Work instructions:
(a) Check each statement against the Kentucky Route 3041 article and answer yes or no, quoting the words of the article that decide it. (i) The route is maintained by KYTC. (ii) The bypass was built in a single stage. (iii) The east end of the route is at US 25E.
(b) List every highway that the Kentucky Route 3041 article refers to by a route number.
(c) According to the Kentucky Route 3041 article, what is the route known as?

Excerpt to read:
..........

- KY 3041 highlighted in red

Route information
- Maintained by KYTC
- Length: 5.700 mi (9.173 km)

Major junctions
- West end: US 25W in Corbin
- East end: US 25E in Corbin

Location
- Country: United States
- State: Kentucky
- Counties: Whitley, Knox

Highway system
- Kentucky State Highway System; Interstate; US; State; Parkways;
| ← KY 3040 |  | → KY 3042 |

= Kentucky Route 3041 =

Highway in Kentucky, United States

Kentucky Route 3041 (KY 3041) is a state highway in the southeastern part of the U.S. state of Kentucky. Known as the Corbin Bypass, the route runs 5.700 mi from U.S. Route 25W (US 25W) east and north to US 25E within Corbin. KY 3041 provides a southeastern bypass of the center of Corbin through eastern Whitley County and western Knox County. The bypass was planned starting in the late 1980s and was constructed in three stages in the mid-1990s. KY 3041 eased congestion in downtown Corbin and stimulated educational and industrial development in the late 1990s.

..........

(Part of a data file)
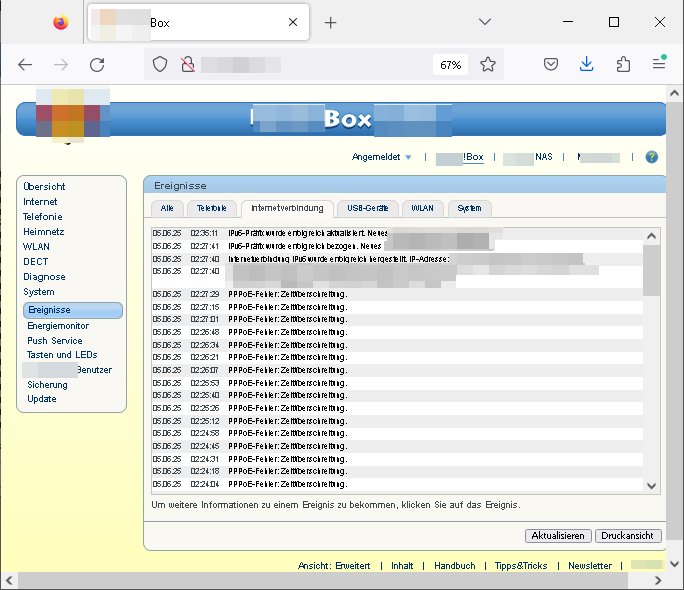
Task: Expand the Angemeldet dropdown arrow
Action: [408, 158]
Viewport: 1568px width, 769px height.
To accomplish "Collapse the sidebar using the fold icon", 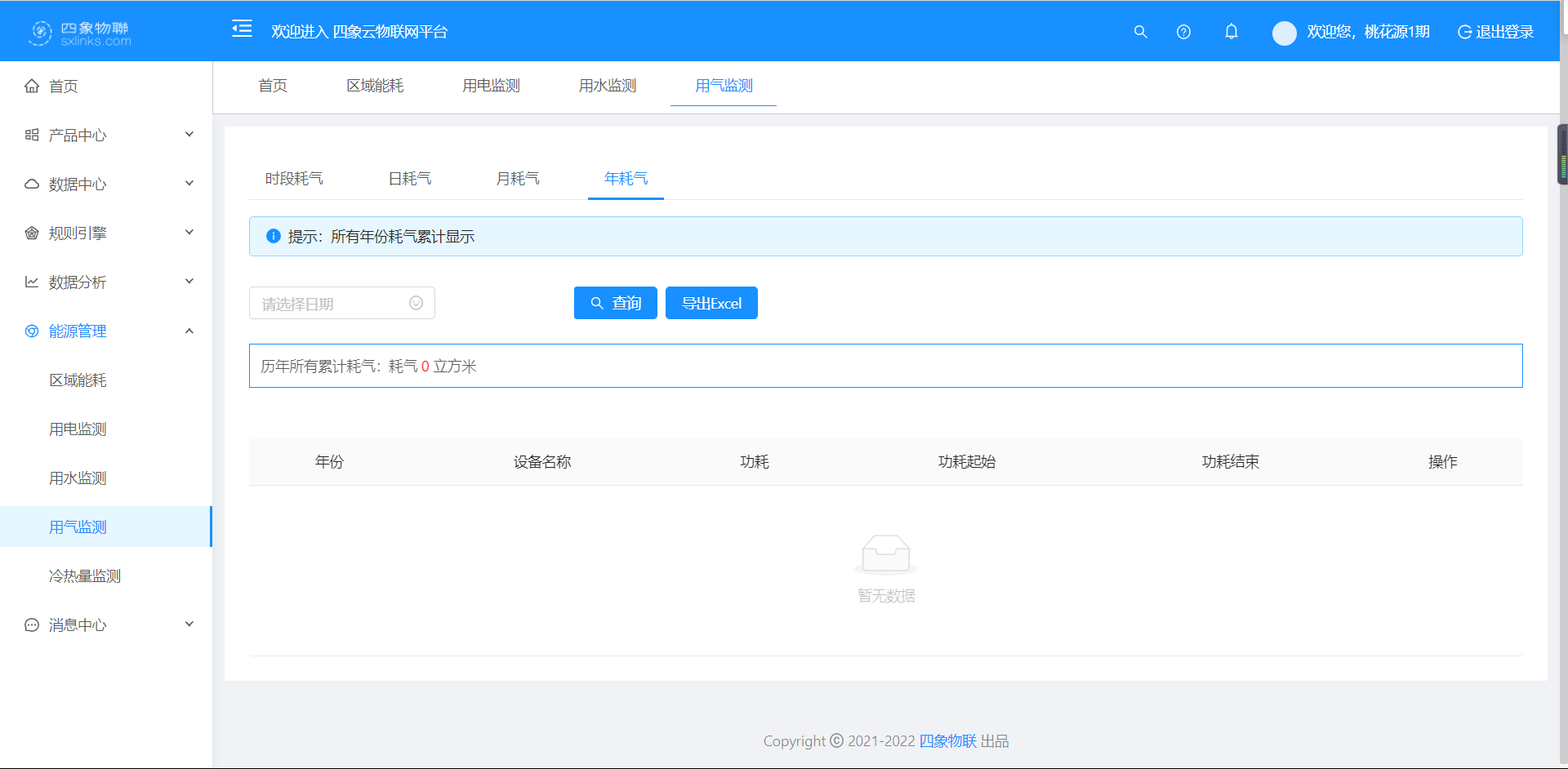I will (242, 28).
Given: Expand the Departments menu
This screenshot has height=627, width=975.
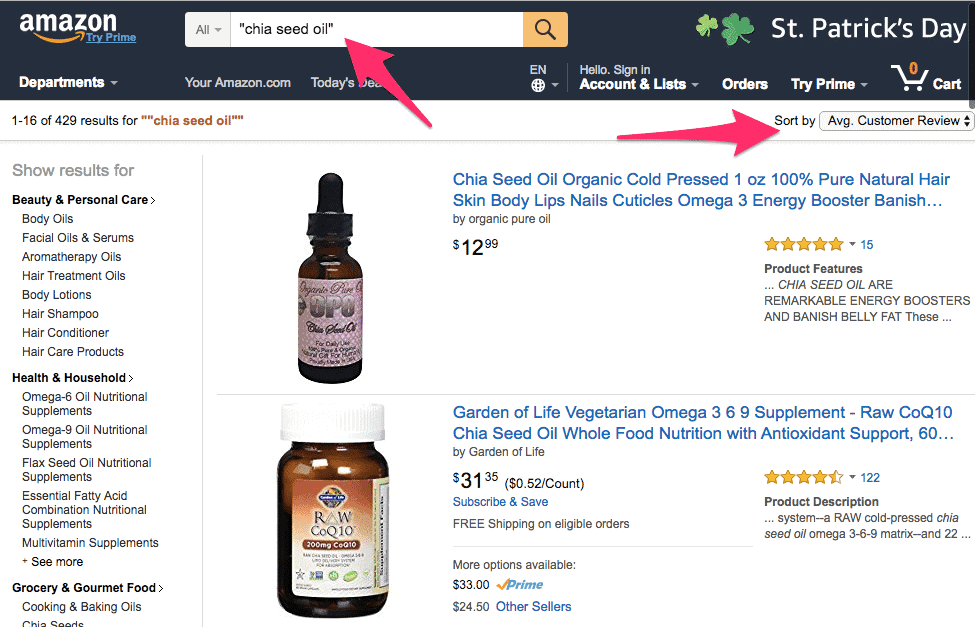Looking at the screenshot, I should tap(68, 83).

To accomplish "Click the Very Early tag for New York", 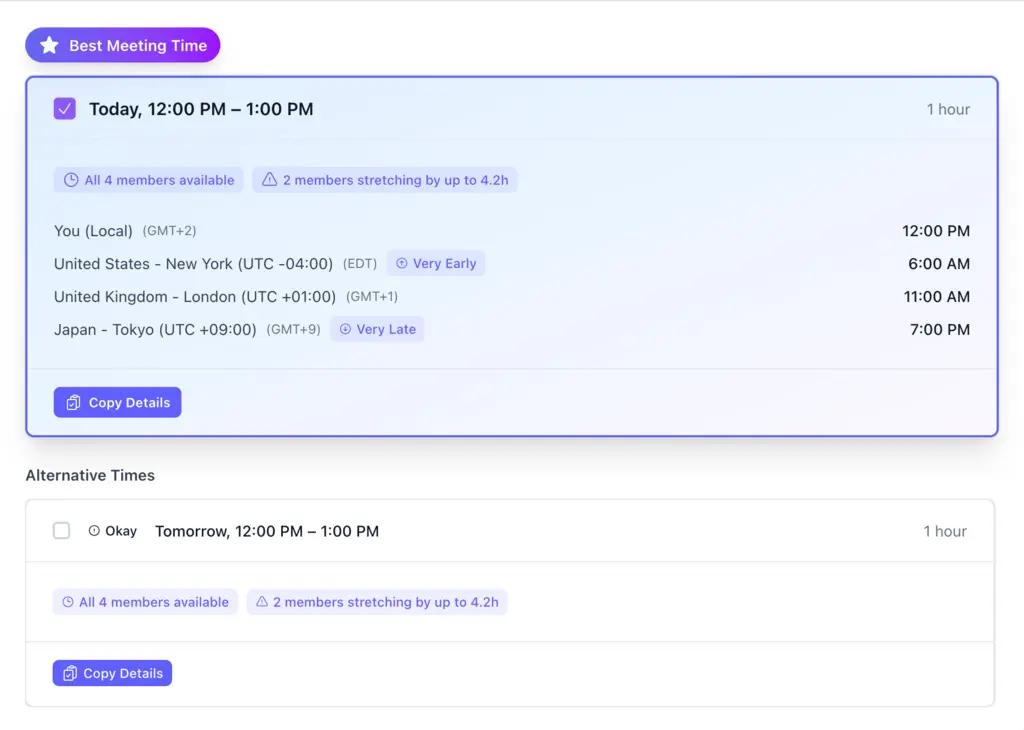I will [436, 264].
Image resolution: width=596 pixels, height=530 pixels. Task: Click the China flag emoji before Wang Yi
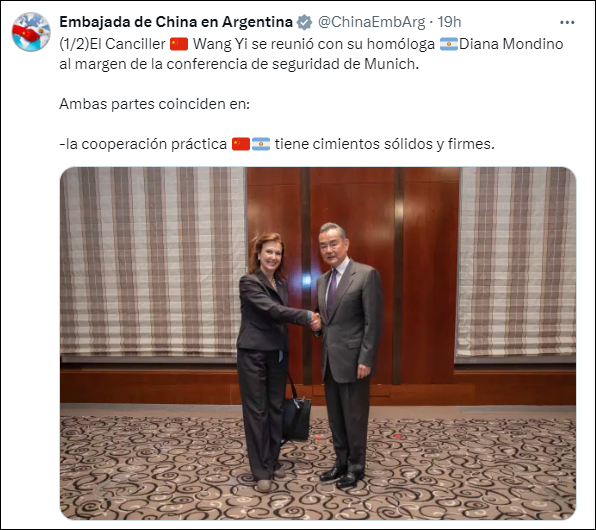(x=179, y=44)
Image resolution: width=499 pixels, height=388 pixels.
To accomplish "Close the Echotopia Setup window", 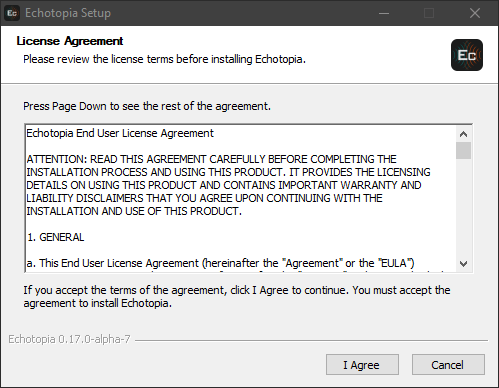I will (475, 13).

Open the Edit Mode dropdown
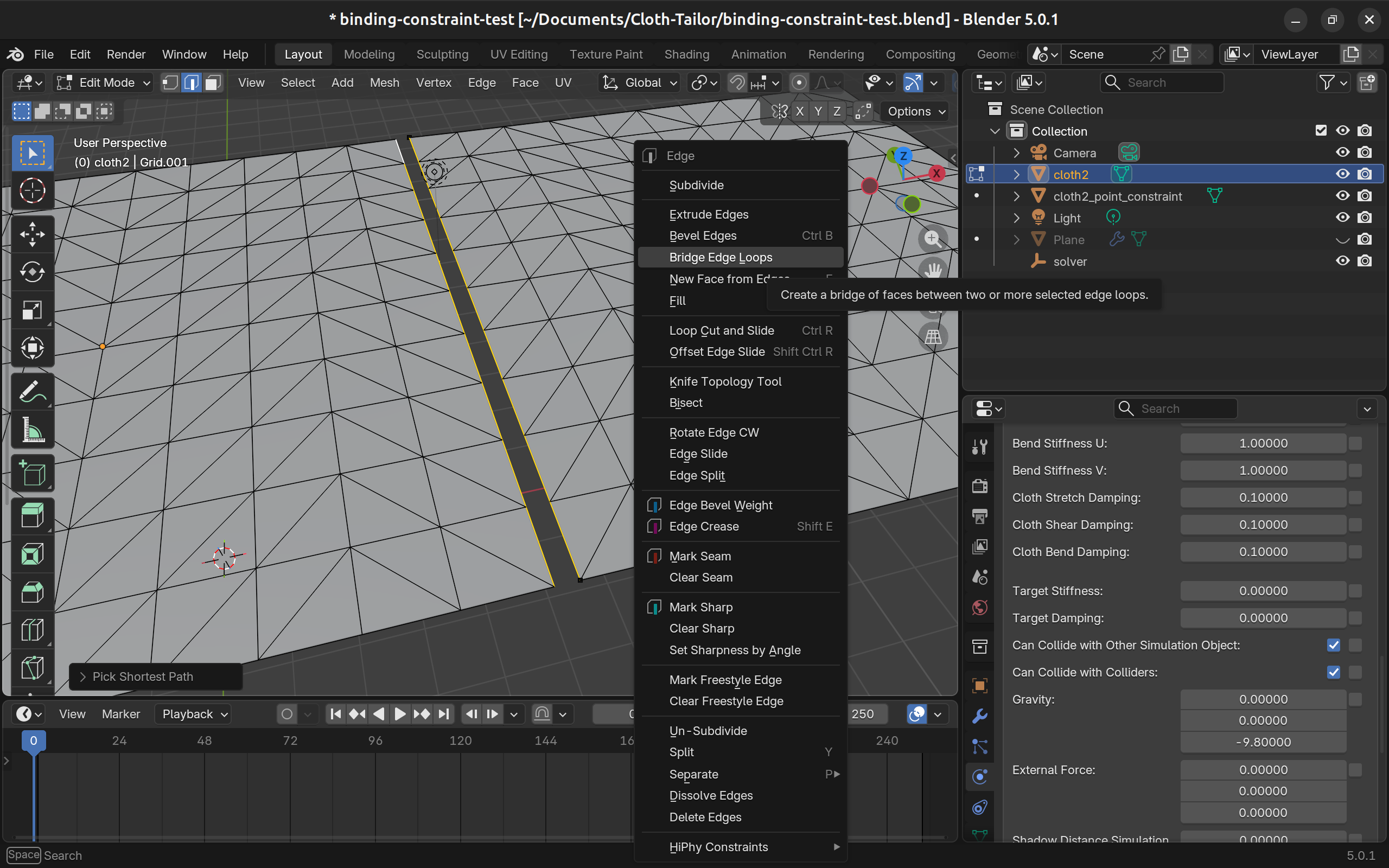point(104,82)
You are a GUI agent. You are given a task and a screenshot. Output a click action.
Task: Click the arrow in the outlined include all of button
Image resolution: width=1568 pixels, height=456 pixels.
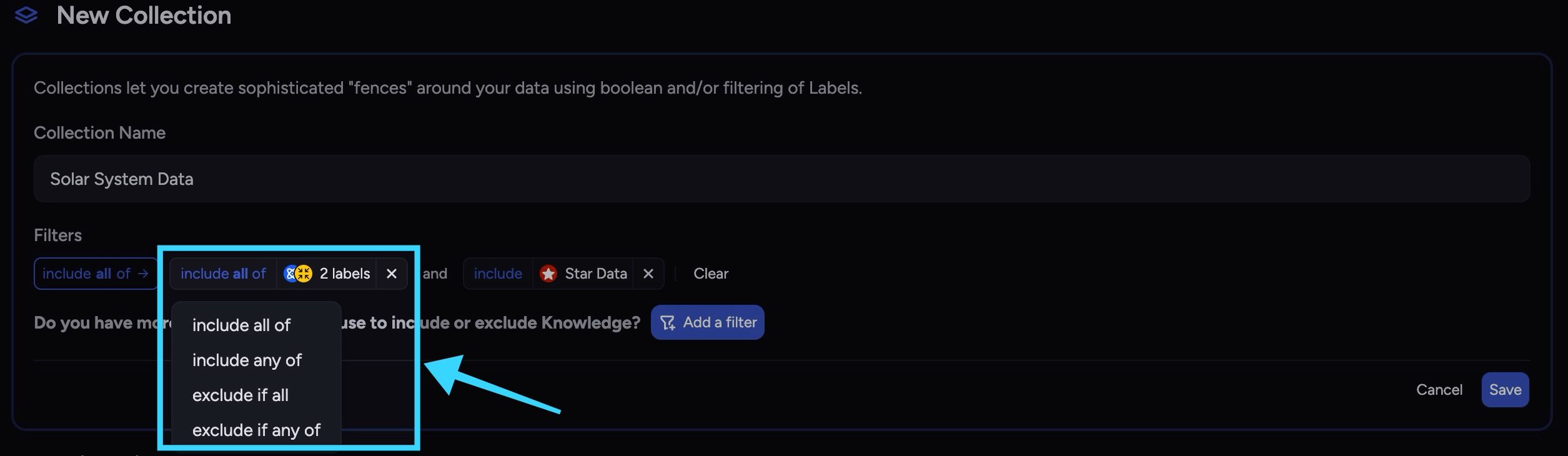click(x=144, y=274)
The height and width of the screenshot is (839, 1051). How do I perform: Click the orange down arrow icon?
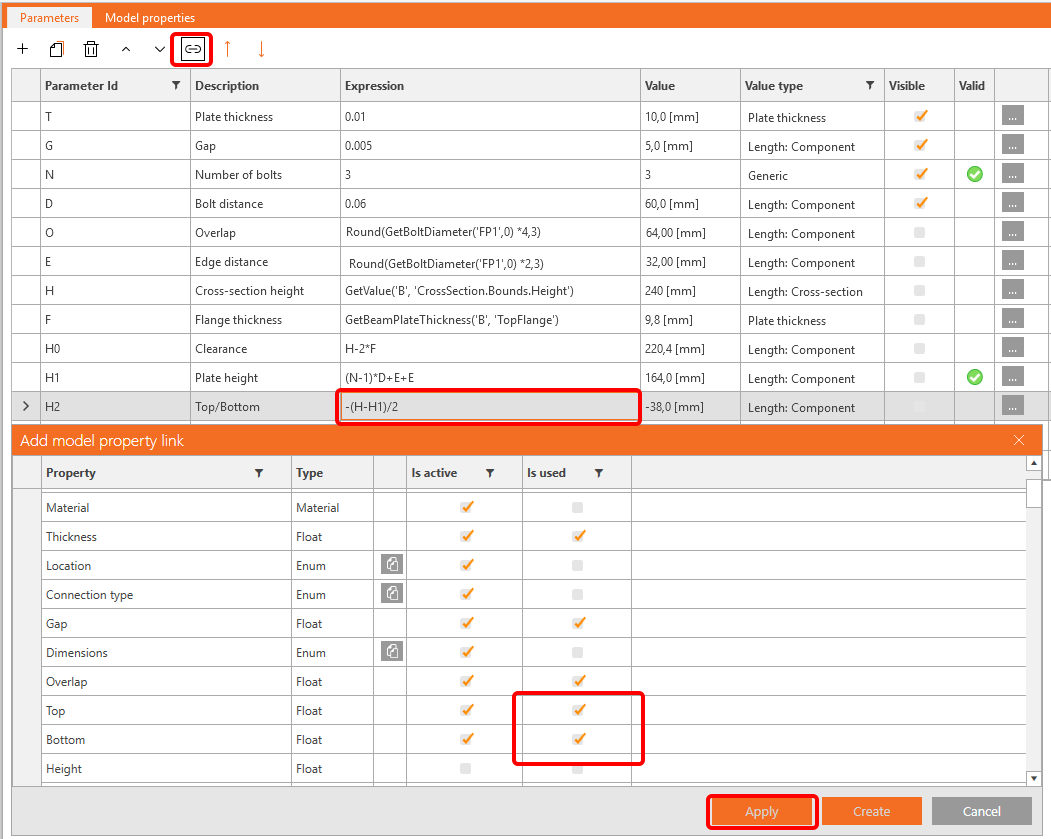click(261, 49)

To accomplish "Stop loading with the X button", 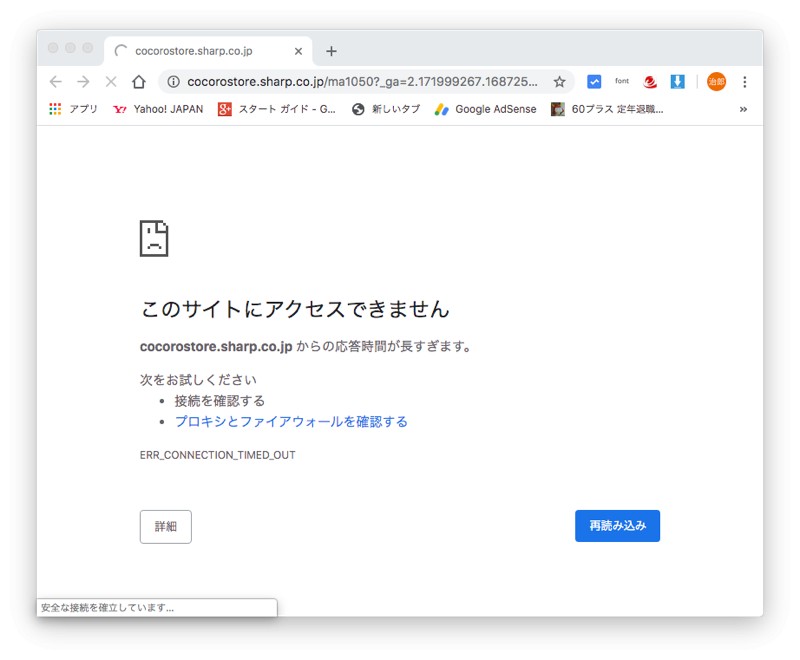I will [111, 82].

..........

Answers to the exercises:
(a)
(i) Yes: "Maintained by KYTC"
(ii) No: "was constructed in three stages in the mid-1990s"
(iii) Yes: "East end: US 25E in Corbin"

(b) KY 3041, US 25W, US 25E, KY 3040, KY 3042

(c) The Corbin Bypass.